- Supreme Court of the United States

Decided January 25, 1993
- Full case name: Zafiro v. United States
- Citations: 506 U.S. 534 (more)

Holding
- Severance is not automatically required in every case where co-defendants desire to make mutually antagonistic defenses.

Court membership
- Chief Justice William Rehnquist Associate Justices Byron White · Harry Blackmun John P. Stevens · Sandra Day O'Connor Antonin Scalia · Anthony Kennedy David Souter · Clarence Thomas

= Zafiro v. United States =

Zafiro v. United States, , was a United States Supreme Court case in which the court held that severance is not automatically required in every case where co-defendants desire to make mutually antagonistic defenses. That is, a court is not required to split one trial with many defendants into many trials with one defendant each as soon as the defendants start arguing that their co-defendants are the ones at fault and vice versa. The defendants must show that one of their rights will be prejudiced unless the case is severed before severance is required.
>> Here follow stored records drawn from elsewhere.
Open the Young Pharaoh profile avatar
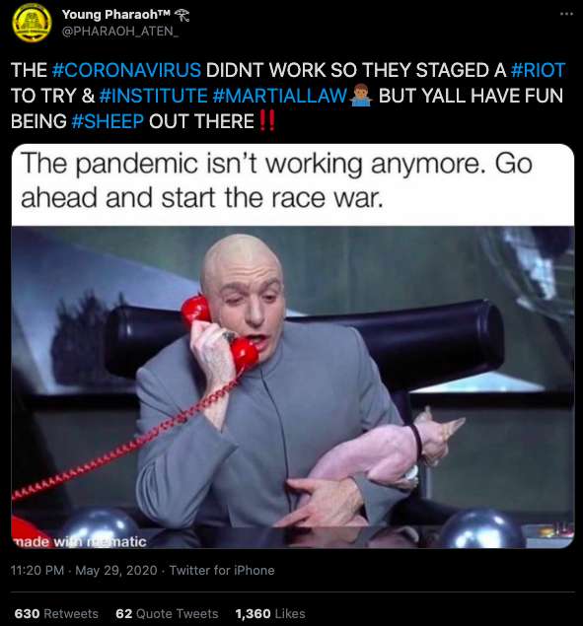Viewport: 583px width, 626px height. click(x=32, y=23)
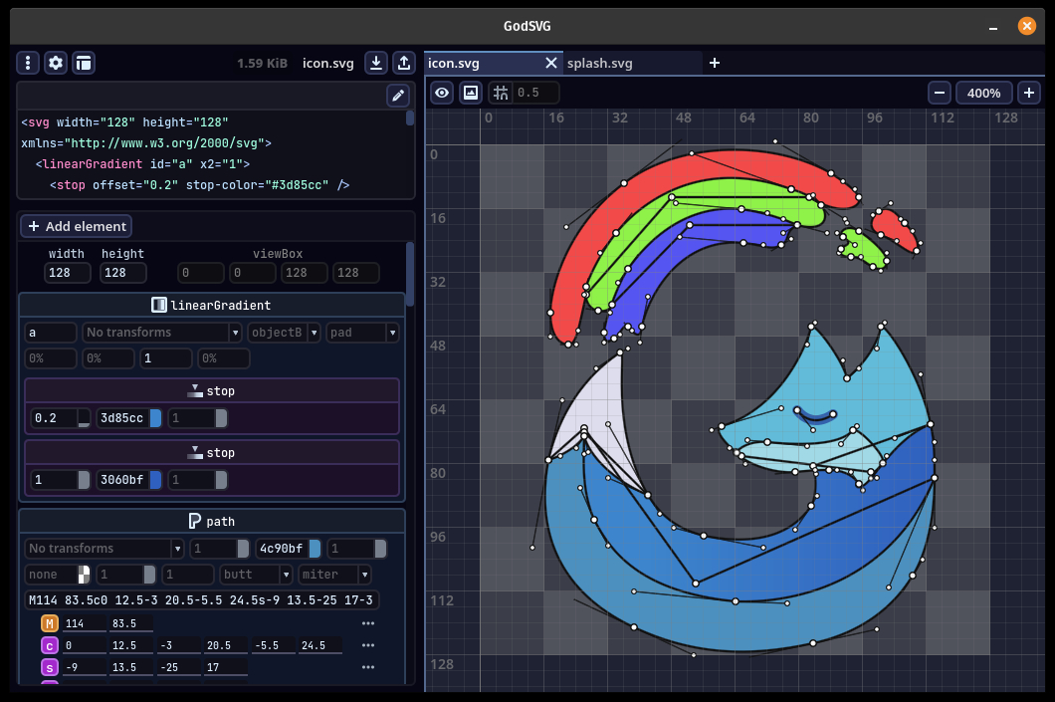Click the export upload-arrow icon

coord(404,63)
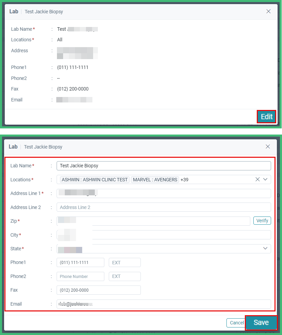The image size is (282, 335).
Task: Clear all selected locations with the X icon
Action: point(257,179)

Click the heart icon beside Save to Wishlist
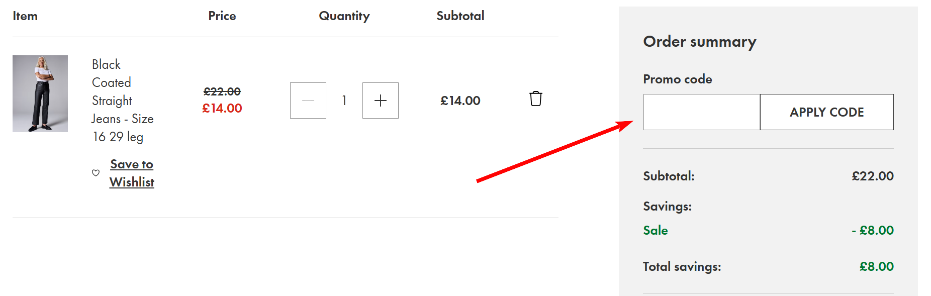(96, 173)
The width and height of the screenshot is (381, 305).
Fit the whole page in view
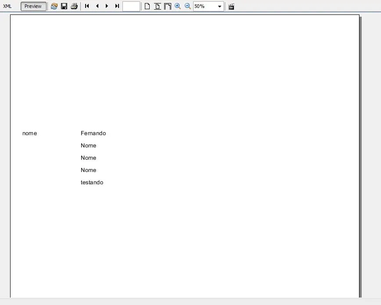(x=157, y=6)
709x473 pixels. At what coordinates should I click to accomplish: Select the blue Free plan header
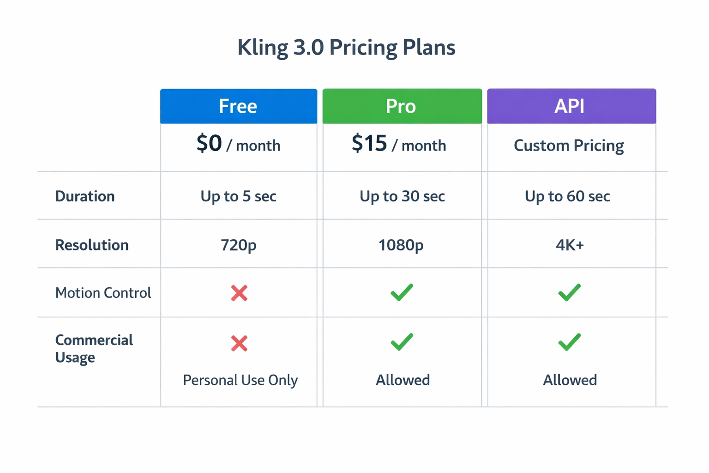[239, 106]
And, even if there is prejudice, it is possible that that may be cured with jury instructions rather than severance.

==Background==

Defendants including Zafiro were indicted on federal drug charges and brought to trial together pursuant to Federal Rule of Criminal Procedure 8(b), which provides that defendants may be charged together "if they are alleged to have participated... in the same series of acts or transactions constituting... offenses." At various points during the proceeding, they each argued that their defenses were mutually antagonistic and moved for severance under Rule 14, which specifies that, "[i]f it appears that a defendant or the government is prejudiced by a joinder of... defendants... for trial... , the court may order an election or separate trials of counts, grant a severance of defendants or provide whatever relief justice requires." The federal District Court denied the motions, and each petitioner was convicted of various offenses. Although acknowledging other lower court cases saying that a severance is required when defendants present "mutually antagonistic defenses," the Seventh Circuit Court of Appeals found that petitioners had not suffered prejudice and affirmed the denial of severance.

==Opinion of the court==

The Supreme Court issued an opinion on January 25, 1993.